Görev 1:
Diploma iptali haberine göre aşağıdaki soruları yanıtla:
(a) İmamoğlu'nun lisans diplomasını iptal etme kararını hangi kurul, hangi tarihte aldı?
(b) Tarihi belli olan katılım tutanağı hangi tarihte hazırlanmış?
(c) Diploma iptali kararı toplantıda kaç numaralı karar olarak geçiyor?
Görev 2:
Diploma iptali haberini son cümleden sonrasıyla sürdür.

Kaynak metin:
- - -

İmamoğlu’nun diploma iptalinde skandallar bitmiyor: İmza tutanakları çelişkili

İmamoğlu’nun diploma iptalinde skandallar bitmiyor: İmza tutanakları çelişkili

06.07.2025 21:00

İstanbul Üniversitesi Yönetim Kurulu'nun 18 Mart'ta aldığı, İstanbul Büyükşehir Belediye Başkanı Ekrem İmamoğlu'nun lisans diplomasını iptal etme kararı tutuklamadan önceki hamleydi. Avukatların konuyu derhal idare mahkemesine taşımasıyla başlayan hukuki süreç, üniversite yönetiminin attığı her adımda yeni bir çelişkiyi gözler önüne seriyor. 

Usulde Sakatlıklar ve İmzasız Tutanaklar

Üniversitenin mahkemeye sunduğu savunma, kararın ne denli "aceleci" ve "kusurlu" alındığının en net kanıtlarından biri elbette ki YÖK onayının beklenmemiş olması. Savunmada, fakülte dekanının istifa etmesine rağmen, yerine vekalet edecek yeni bir atama için YÖK'ten onay alınmadan toplantı yapıldığı ortaya çıktı. Bu durum, alınan kararın usulüne uygunluğuna ilişkin temel bir soruyu beraberinde getiriyor: Hukuken geçerli bir yetkisi olmayan bir yönetim, böylesine kritik bir kararı nasıl alabilir?

Daha da vahimi, idare mahkemesine sunulan dosyadaki toplantı imza tutanakları başlı başına bir skandal niteliğinde. Dosyaya konulan iki farklı katılım tutanağının ikisi de ıslak imzasız olarak gönderildi. Bir tutanağın düzenlenme tarihi hiç belirtilmezken, diğerinin ise kararın alındığı tarihten haftalar sonra, 8 Nisan 2025'te hazırlandığı görülüyor. Bir üniversitenin, bir kişinin diplomasını iptal eden böylesine ciddi bir karar için dahi resmi evrak düzenlemede bu kadar özensiz davranması, kararın ardındaki niyetleri sorgulatıyor.

Toplantıda Olmayan Üyeler ve Akla Yatkın Gelmeyen Senaryolar

Diplomanın iptali kararının (3 numaralı karar) alındığı toplantının imza tutanağında yer alan bir diğer çelişki ise daha da düşündürücü. Bazı yönetim kurulu üyelerinin, tam da diploma iptali kararının görüşüldüğü sırada toplantıda bulunmadığı belirtiliyor. Bu üyelerin ilk iki karar alınırken toplantıda olduğu, ardından ayrıldığı ve dördüncü karar görüşülürken yeniden katıldığı iddia ediliyor. Bu "gel-git" senaryosu, akla yatkın gelmeyen bir kurgudan öteye geçmiyor ve toplantının gerçekte hiç yapılmamış olabileceği şüphelerini kuvvetlendiriyor.

- - -

Sağlanan veriler:
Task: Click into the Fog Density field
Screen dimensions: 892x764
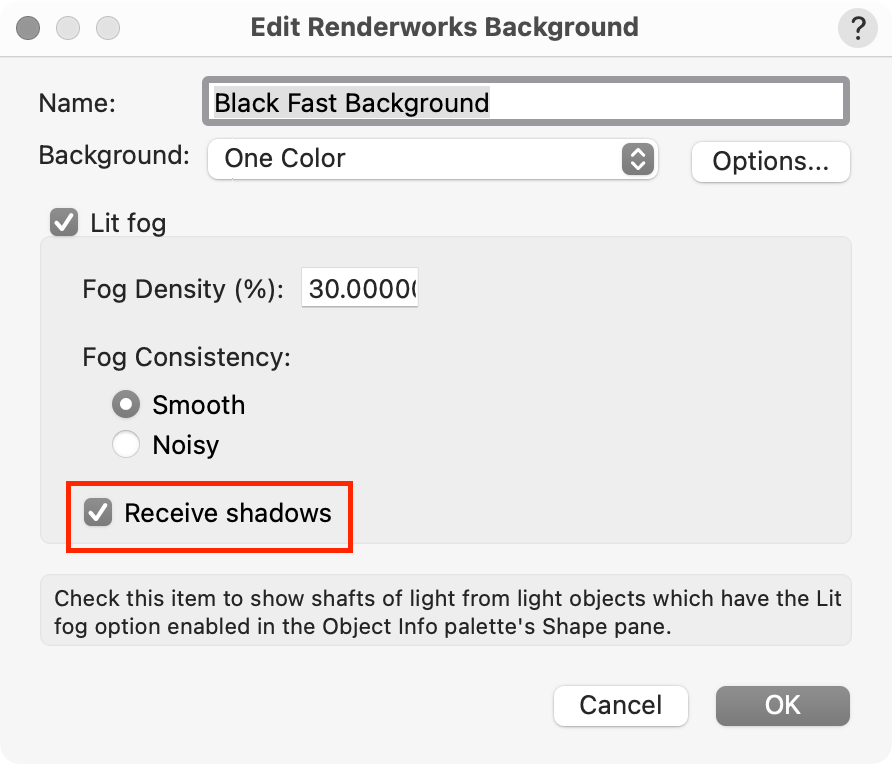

- - -

Yanıt 1:
(a) İstanbul Üniversitesi Yönetim Kurulu, 18 Mart'ta.
(b) 8 Nisan 2025'te.
(c) 3 numaralı karar.

Yanıt 2:
Bu sürecin ardından rektörlüğün, toplantıya katılamadığı belirtilen öğretim üyelerinden savunma istemesi de kararın alınması için üniversite içinde bir baskı ortamı kurulmuş olabileceği izlenimini pekiştiriyor. Belki de son dönemde hayatımıza giren HTS kayıtlarının incelenmesi uygulamasının tam da uygulanması gereken bir durumla karşı karşıyayız. 

Yetki ve Usul Hataları Gölgesinde Gerekçeler

Mahkemenin İstanbul Üniversitesi, YÖK ve Cumhuriyet Başsavcılığı'ndan 36 ayrı belge talep etmesi, dosyanın ciddiyetini ve karmaşıklığını gösteriyor. Üniversite, İmamoğlu'nun not ortalamasının 2.40'ın altında olduğu, transkriptinde FF notları bulunduğu ve yatay geçiş işlemlerinde yanıltıcı bilgiler verildiği gibi akademik gerekçeler öne sürse de kararın alınışındaki yetki ve usul hataları bu gerekçeleri tamamen gölgede bırakıyor. Bir kararın içeriği ne kadar ne olursa olsun, usulüne uygun alınmadığı takdirde hukuken geçerliliği sorgulanır hale gelir.

Üstelik, İstanbul Üniversitesi'nin resmi internet sayfasında yönetim kurulunun diploma iptal etme yetkisine dair hiçbir hükmün bulunmaması, kararın yasal dayanağını tamamen ortadan kaldırıyor. Bir kurumun, kendi tüzüğünde dahi yer almayan bir yetkiyi kullanarak böylesine önemli bir karar alması, keyfiliğin boyutunu gözler önüne seriyor.

Bir Diploma Böyle Mi İptal Edildi?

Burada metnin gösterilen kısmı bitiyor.